Because there is no "one fits all" machine learning (ML) algorithm, three of the most common supervised learning algorithms were evaluated: support vector machines (SVM), random forest, and Convolutional Neural Networks (CNN). Because the models need a sufficient amount of training samples, a data annotation application was created to generate a sufficient amount of training samples containing eddy features. The final training set included 2045 samples containing sea surface height, temperature, and ocean currents. After a smaller investigation of their ocean eddy predictability, an ensemble consisting of the ocean current vectors were found to provide much better performance without both sea surface height and temperature. In an initial trial of finding the best ML algorithm, CNN were found to be the best performing. The second trial examined three modified versions of the original CNN architectures: VGG, ResNet, and Inception. The best performing model was found to be a simplified modification of a VGG network structure.

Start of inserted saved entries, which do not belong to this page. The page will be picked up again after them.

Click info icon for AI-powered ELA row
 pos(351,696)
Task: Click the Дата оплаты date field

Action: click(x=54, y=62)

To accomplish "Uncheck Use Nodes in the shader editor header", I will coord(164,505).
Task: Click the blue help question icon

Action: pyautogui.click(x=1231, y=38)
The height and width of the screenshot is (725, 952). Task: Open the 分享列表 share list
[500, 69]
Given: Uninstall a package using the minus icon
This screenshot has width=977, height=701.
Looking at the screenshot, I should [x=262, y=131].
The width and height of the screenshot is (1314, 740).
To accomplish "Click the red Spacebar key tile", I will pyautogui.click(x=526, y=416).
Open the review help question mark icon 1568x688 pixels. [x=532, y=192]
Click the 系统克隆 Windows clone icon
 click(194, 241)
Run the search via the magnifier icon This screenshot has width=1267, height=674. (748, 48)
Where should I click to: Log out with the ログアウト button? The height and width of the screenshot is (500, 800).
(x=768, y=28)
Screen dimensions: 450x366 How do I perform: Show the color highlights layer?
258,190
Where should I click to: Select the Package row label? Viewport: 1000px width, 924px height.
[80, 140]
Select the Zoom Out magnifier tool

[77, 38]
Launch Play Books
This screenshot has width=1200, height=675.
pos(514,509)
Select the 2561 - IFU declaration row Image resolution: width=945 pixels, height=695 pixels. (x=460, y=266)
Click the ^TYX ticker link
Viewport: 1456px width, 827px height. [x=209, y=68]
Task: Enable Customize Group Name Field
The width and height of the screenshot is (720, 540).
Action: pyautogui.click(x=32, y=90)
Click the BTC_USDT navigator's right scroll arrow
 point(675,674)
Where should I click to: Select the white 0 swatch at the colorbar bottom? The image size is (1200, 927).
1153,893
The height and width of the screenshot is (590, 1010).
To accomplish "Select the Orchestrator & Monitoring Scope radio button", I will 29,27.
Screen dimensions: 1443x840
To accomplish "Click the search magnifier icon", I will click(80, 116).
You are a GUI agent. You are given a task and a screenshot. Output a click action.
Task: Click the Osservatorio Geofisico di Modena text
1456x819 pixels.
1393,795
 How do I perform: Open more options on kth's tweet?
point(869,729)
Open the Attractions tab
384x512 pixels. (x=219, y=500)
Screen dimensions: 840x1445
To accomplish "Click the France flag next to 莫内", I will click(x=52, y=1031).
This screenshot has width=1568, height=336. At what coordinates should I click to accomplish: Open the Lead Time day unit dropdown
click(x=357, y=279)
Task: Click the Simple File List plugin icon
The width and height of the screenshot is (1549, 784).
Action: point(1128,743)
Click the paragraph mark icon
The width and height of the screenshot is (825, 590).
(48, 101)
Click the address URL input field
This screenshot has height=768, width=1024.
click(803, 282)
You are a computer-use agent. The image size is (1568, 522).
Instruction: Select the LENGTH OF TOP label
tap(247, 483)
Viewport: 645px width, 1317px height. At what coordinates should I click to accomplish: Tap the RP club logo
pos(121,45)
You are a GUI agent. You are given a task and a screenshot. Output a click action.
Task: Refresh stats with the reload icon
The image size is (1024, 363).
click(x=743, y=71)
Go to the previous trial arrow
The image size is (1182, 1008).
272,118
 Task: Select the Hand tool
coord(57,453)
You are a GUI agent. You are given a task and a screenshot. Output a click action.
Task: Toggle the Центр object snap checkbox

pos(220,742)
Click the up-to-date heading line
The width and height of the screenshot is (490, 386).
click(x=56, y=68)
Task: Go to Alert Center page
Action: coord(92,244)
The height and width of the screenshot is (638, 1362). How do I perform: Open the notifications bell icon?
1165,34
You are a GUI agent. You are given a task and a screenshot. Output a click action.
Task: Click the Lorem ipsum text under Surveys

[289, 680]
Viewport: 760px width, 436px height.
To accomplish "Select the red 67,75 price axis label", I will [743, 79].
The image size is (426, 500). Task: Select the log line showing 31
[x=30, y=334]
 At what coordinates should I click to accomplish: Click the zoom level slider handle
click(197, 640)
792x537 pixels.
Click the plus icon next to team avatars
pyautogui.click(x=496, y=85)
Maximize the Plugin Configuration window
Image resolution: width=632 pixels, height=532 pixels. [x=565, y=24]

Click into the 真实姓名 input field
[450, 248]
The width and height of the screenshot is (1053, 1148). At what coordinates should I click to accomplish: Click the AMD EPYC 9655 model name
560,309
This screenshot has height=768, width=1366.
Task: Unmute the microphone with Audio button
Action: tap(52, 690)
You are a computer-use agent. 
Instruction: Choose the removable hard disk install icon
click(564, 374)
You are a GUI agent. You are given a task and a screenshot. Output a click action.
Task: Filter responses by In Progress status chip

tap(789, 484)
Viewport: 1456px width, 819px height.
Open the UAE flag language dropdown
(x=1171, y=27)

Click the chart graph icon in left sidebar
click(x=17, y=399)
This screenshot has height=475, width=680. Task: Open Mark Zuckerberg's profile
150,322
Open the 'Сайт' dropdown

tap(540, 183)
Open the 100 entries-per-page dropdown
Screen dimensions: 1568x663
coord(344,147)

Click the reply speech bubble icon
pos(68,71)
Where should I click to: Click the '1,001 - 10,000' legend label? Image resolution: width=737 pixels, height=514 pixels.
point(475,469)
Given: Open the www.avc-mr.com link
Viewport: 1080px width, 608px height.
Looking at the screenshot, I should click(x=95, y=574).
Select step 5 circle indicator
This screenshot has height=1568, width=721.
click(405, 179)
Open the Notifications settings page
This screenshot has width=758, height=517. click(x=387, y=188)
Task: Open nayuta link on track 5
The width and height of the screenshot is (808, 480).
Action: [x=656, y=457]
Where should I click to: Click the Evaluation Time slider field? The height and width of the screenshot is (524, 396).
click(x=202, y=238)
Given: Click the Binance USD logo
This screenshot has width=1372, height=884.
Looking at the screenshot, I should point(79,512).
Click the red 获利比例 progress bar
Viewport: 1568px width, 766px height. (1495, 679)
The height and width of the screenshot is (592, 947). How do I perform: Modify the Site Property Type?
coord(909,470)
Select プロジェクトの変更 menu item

The final model could be used to detect multiple sliding windows on a selected grid of sea surface currents. The final predictions are merged using grouping techniques, which is further refined using well-established flow-field equations such as the Okubo-Weiss parameter and vorticity to provide more precise boundaries encapsulating the predictions.
The CNN model performed well when tested on a hold-out set of the training data, reaching accuracies above 96\%. The aggregated system of prediction and post-processing provided satisfactory results when tested on both SINMOD and other models and observational datasets. After analyzing the system's performance across the datasets, there were negligible similarities between the assimilated and observed ocean dynamics, although a year-long comparison seemed to find seemingly comparable trends in eddy activity due to bathymetry and the season.